Chaque année, le Comité des Ministres fait un bilan de l'exécution des arrêts de la Cour européenne des droits de l'homme par les Etats membres. En mars 2015, au cours de la Conférence de Bruxelles intitulée « La mise en œuvre de la Convention européenne des droits de l’homme : notre responsabilité partagée », les Etats-Membres ont publiquement et collectivement réaffirmé la nécessité d’une exécution effective et rapide des arrêts, en tant que condition essentielle au renforcement de la légitimité de la Cour ainsi que du système de la Convention en général.
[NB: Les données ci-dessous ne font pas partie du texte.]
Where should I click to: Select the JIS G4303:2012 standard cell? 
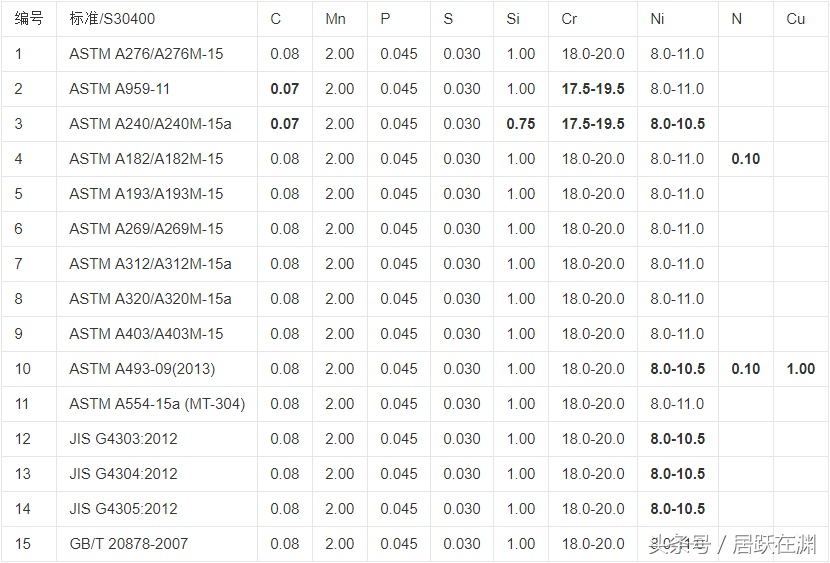(123, 439)
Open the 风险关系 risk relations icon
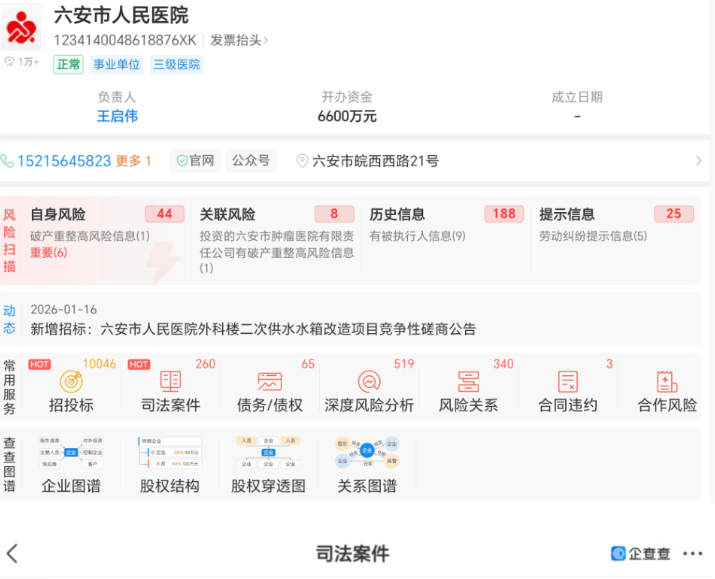Viewport: 715px width, 579px height. pos(468,382)
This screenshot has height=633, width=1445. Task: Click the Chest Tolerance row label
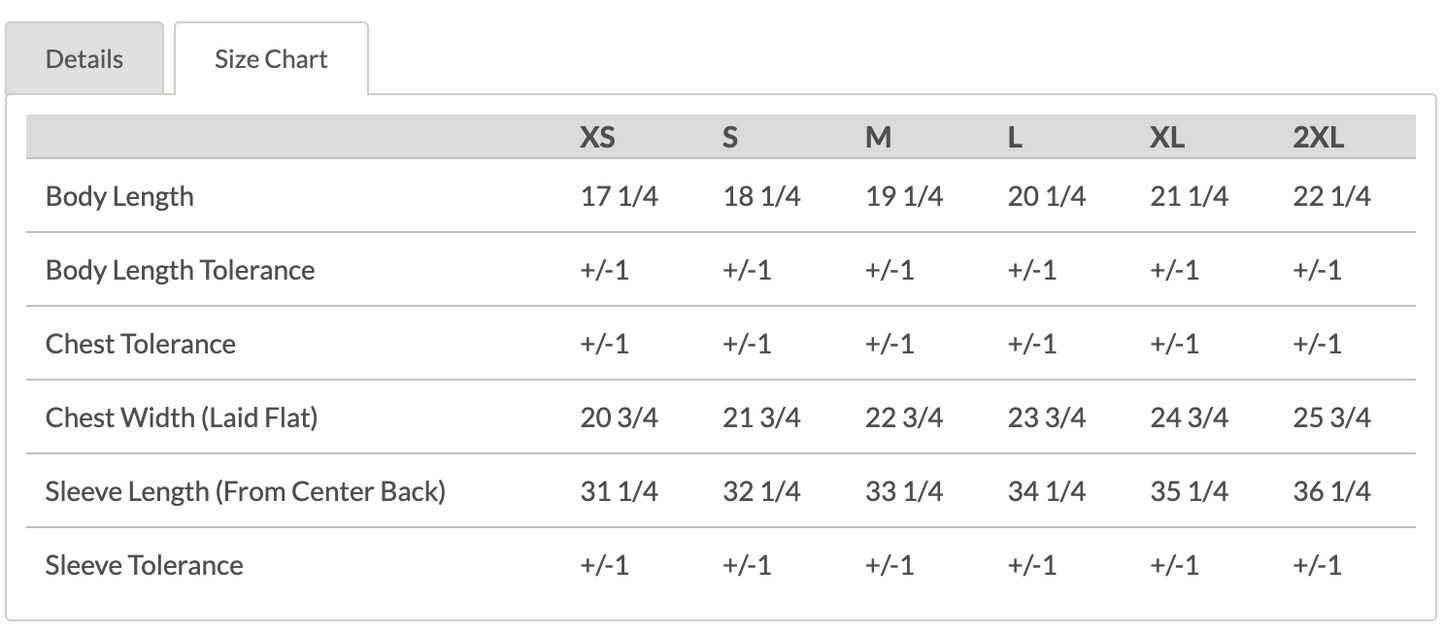pyautogui.click(x=141, y=344)
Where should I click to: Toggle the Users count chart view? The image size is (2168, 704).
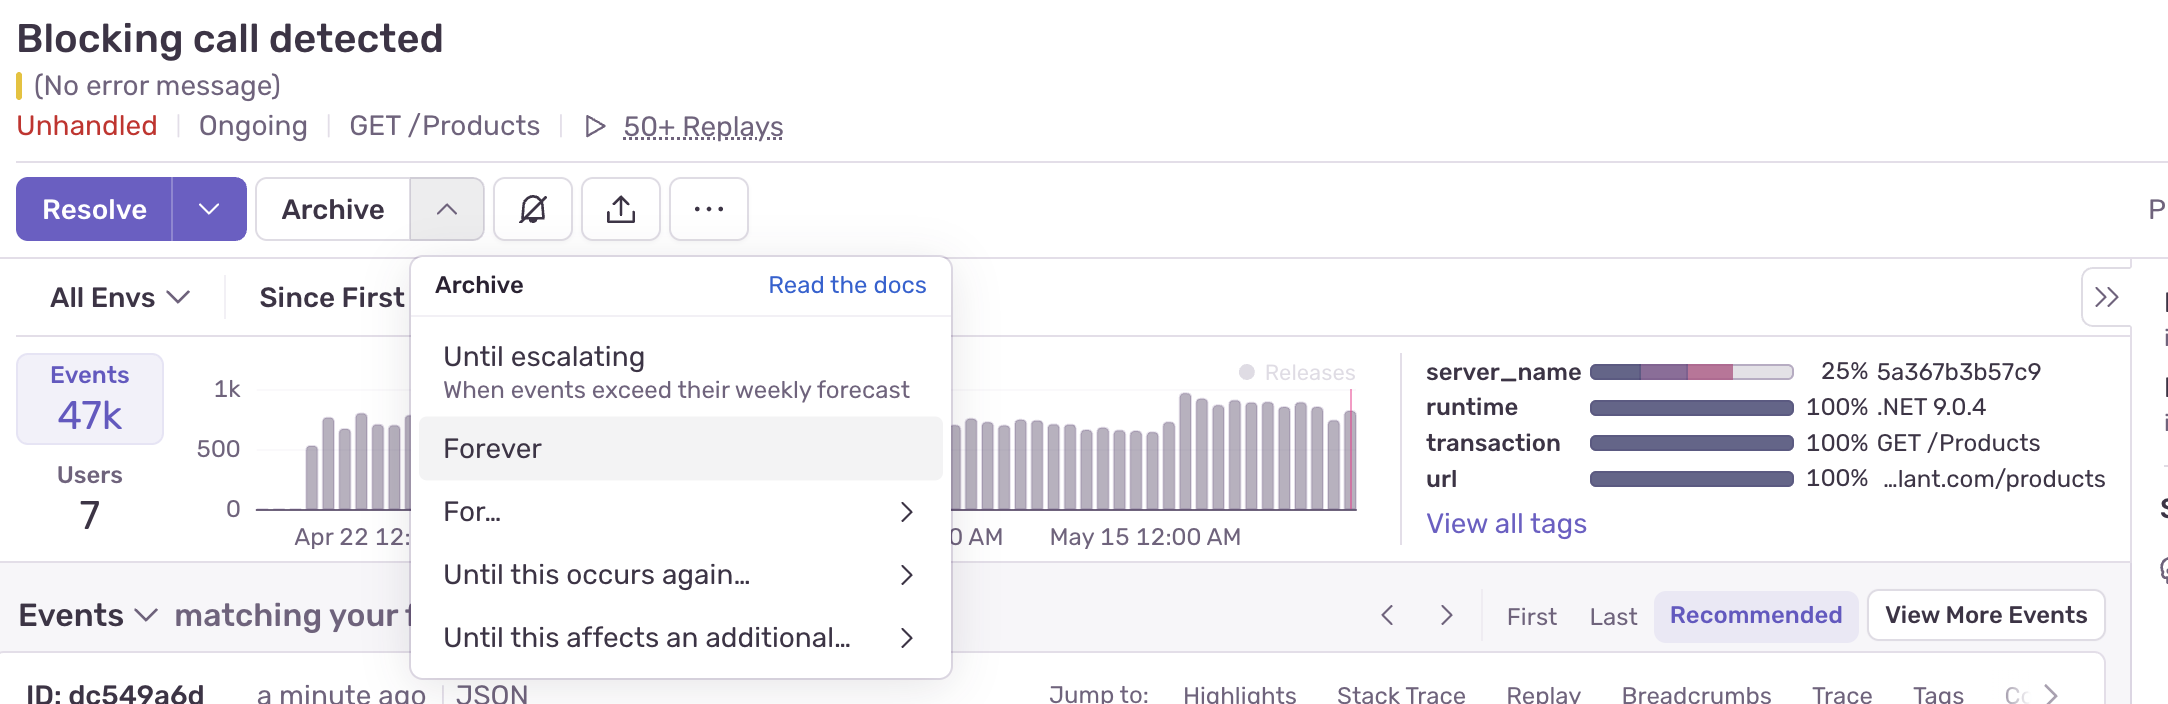(90, 498)
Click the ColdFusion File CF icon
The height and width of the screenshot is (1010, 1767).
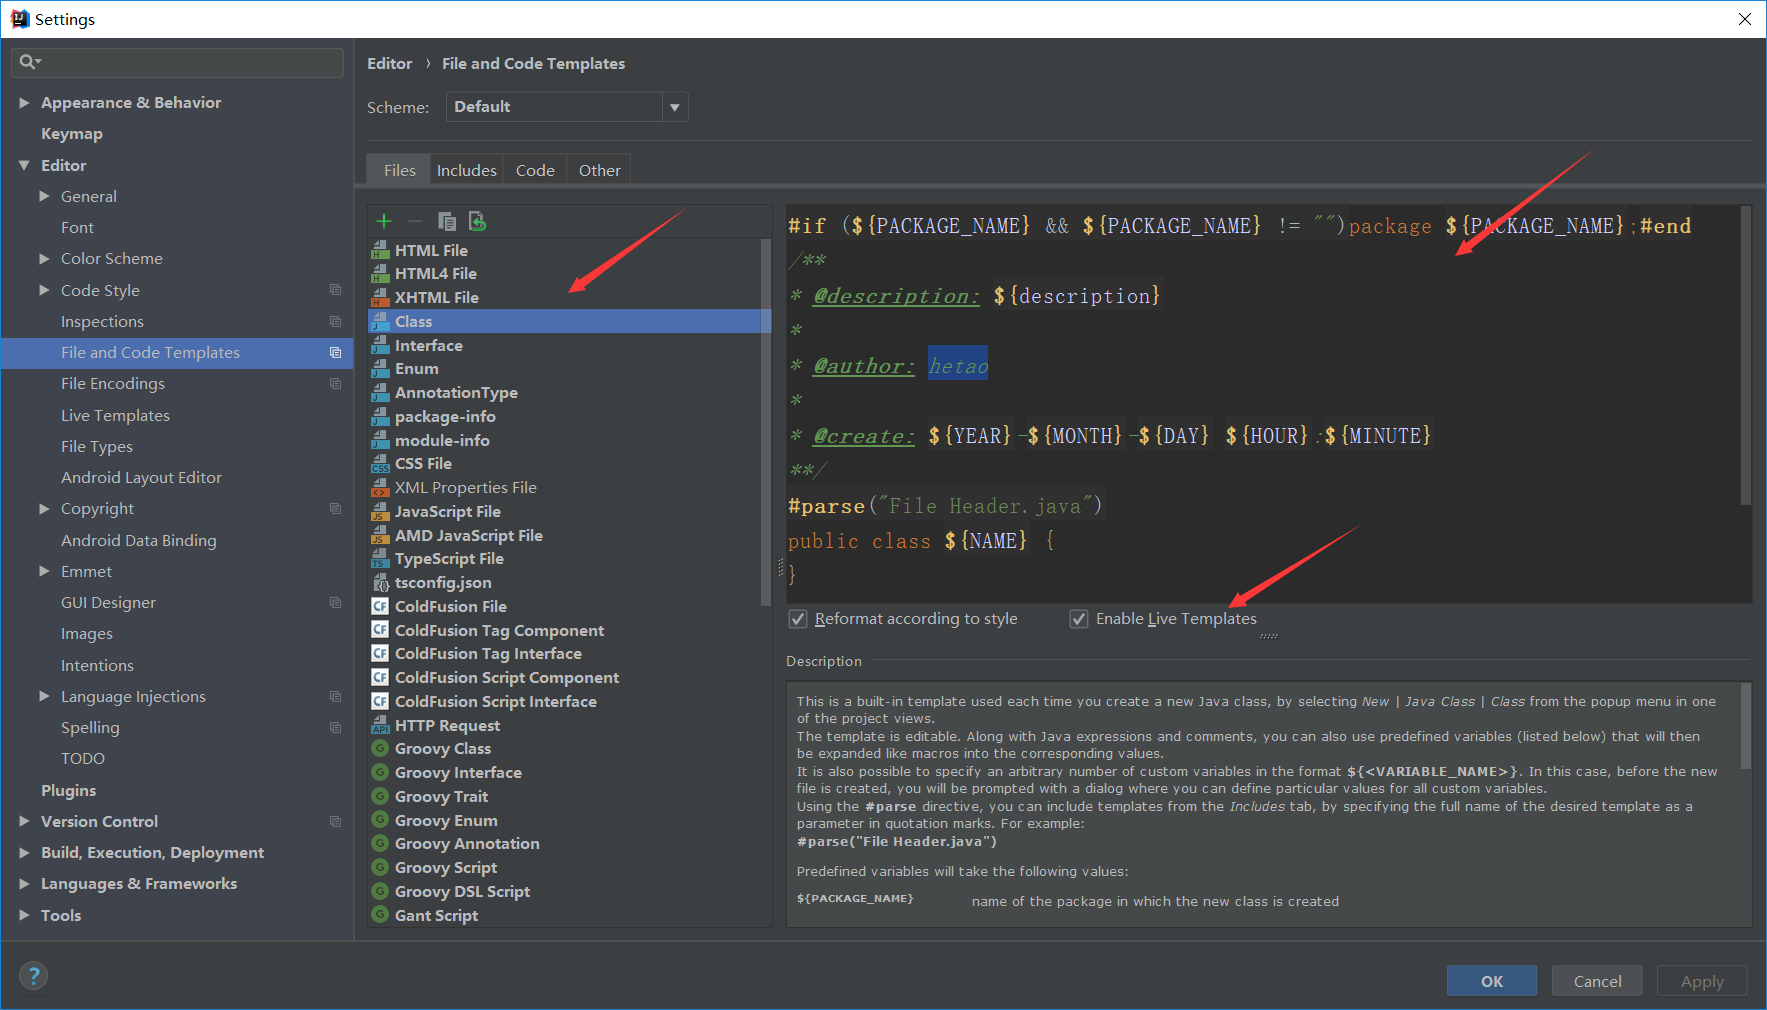[x=380, y=606]
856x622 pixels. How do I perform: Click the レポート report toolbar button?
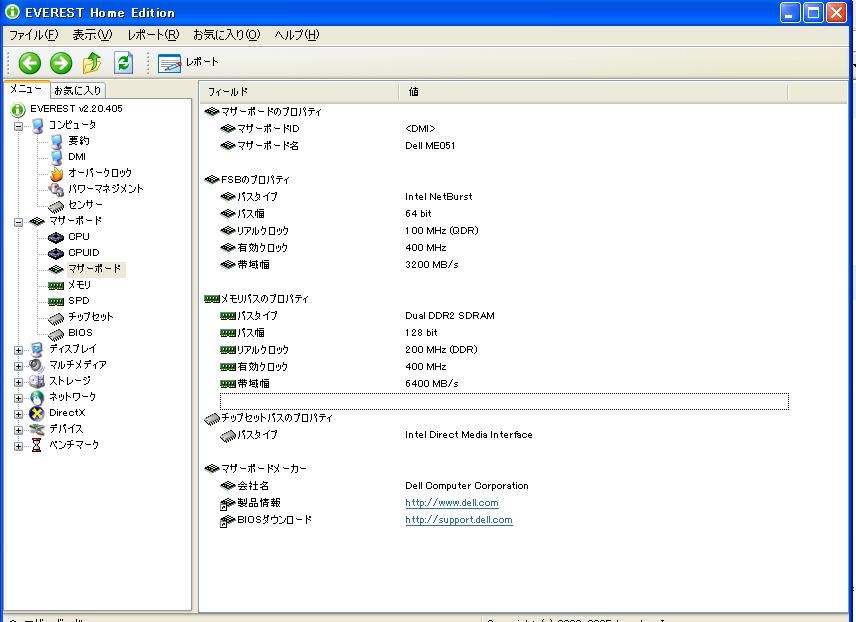pos(189,63)
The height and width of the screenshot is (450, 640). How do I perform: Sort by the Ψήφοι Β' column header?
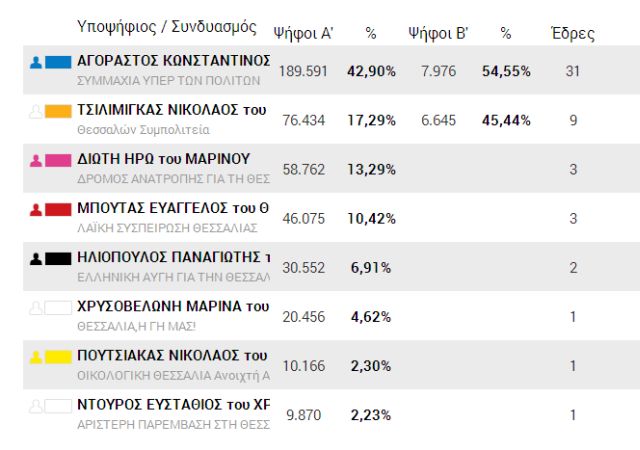[438, 33]
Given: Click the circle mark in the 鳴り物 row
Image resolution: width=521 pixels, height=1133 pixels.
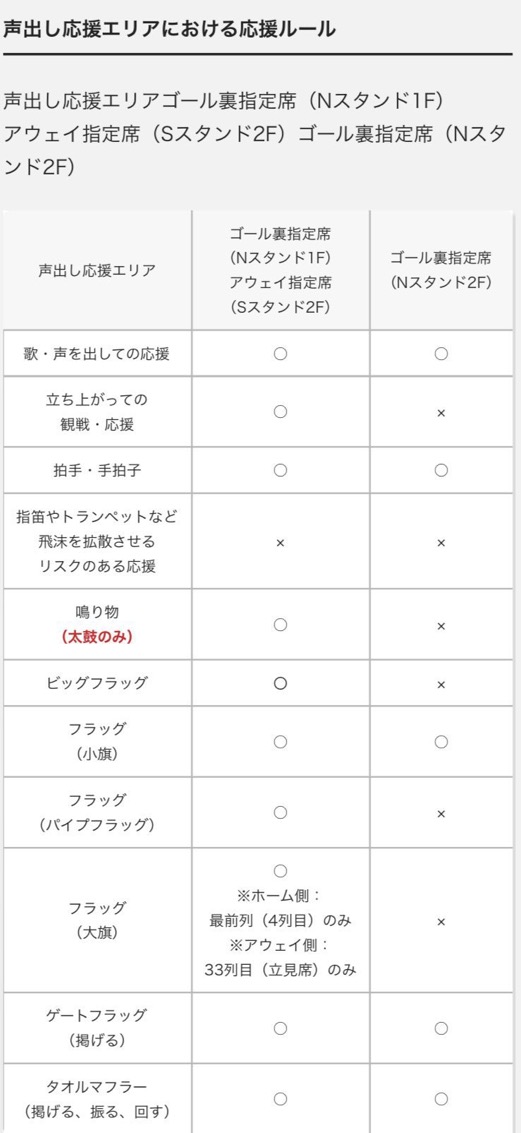Looking at the screenshot, I should [280, 625].
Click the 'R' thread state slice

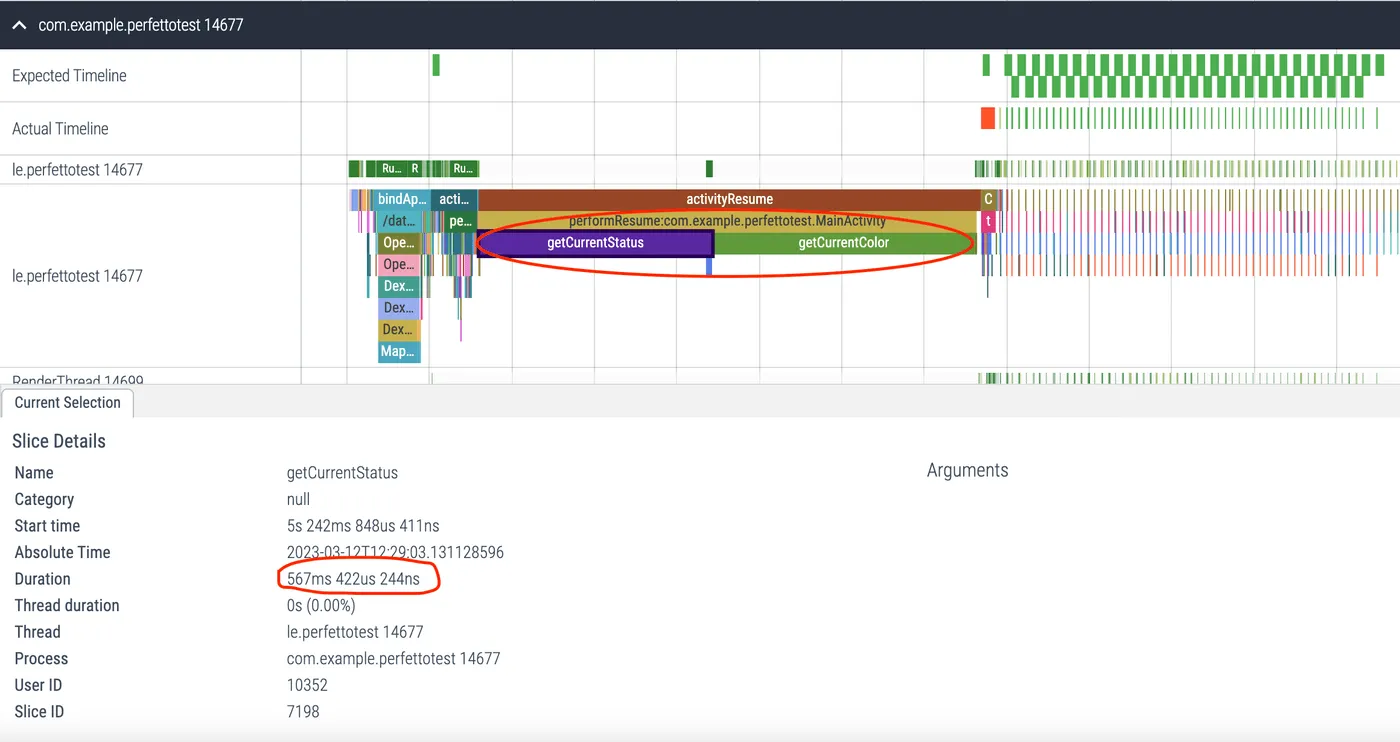pyautogui.click(x=415, y=169)
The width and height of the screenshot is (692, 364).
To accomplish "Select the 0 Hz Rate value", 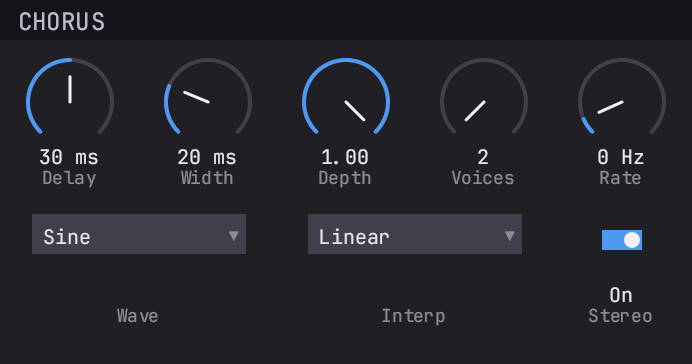I will click(x=621, y=157).
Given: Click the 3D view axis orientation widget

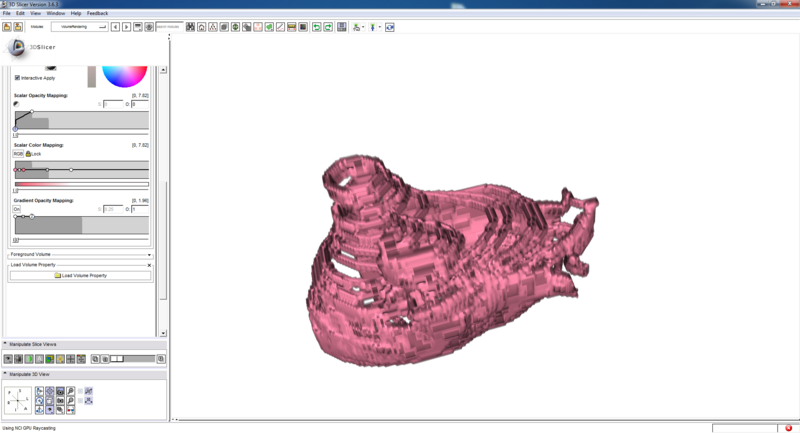Looking at the screenshot, I should tap(17, 400).
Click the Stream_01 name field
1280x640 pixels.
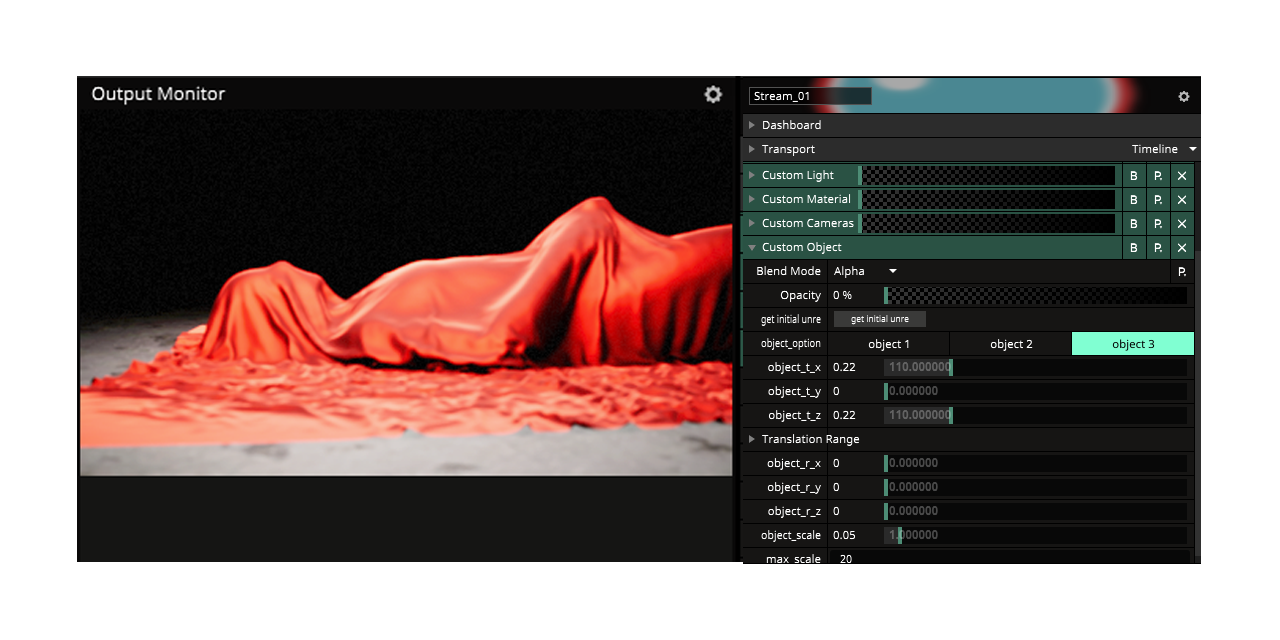810,96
Le Comité des Ministres a rendu public en avril 2017 son dixième rapport annuel sur sa surveillance de l’exécution des arrêts de la Cour européenne des droits de l’homme. Le rapport souligne des avancées positives chiffrées, à savoir un nouveau record d’affaires closes (2066 affaires closes en 2016 contre 1537 en 2015), une diminution prometteuse des affaires pendantes et une meilleure gestion des nouvelles affaires. De nombreuses affaires closes concernent d’anciens problèmes structurels, notamment le contrôle des actions des forces de sécurité, la protection contre les mauvais traitements de personnes privées de liberté ainsi que l’efficacité du pouvoir judiciaire. Le rapport montre également une nouvelle diminution du nombre total d’affaires pendantes qui est passé sous la barre des 10.000 (9.941) pour la première fois depuis 2010. A la fin 2015, ce nombre était de 10.652.

Cependant, le comité relève deux défis majeurs :

  • des problèmes structurels importants et complexes, entrainant des difficultés pour identifier les réformes nécessaires, y compris afin d’arrêter l’afflux de requêtes répétitives, et pour trouver les moyens ;
  • une exécution lente ou bloquée en raison de désaccords entre institutions nationales, ou entre partis politiques, au sujet de la substance des réformes exigées et/ou de la procédure à suivre.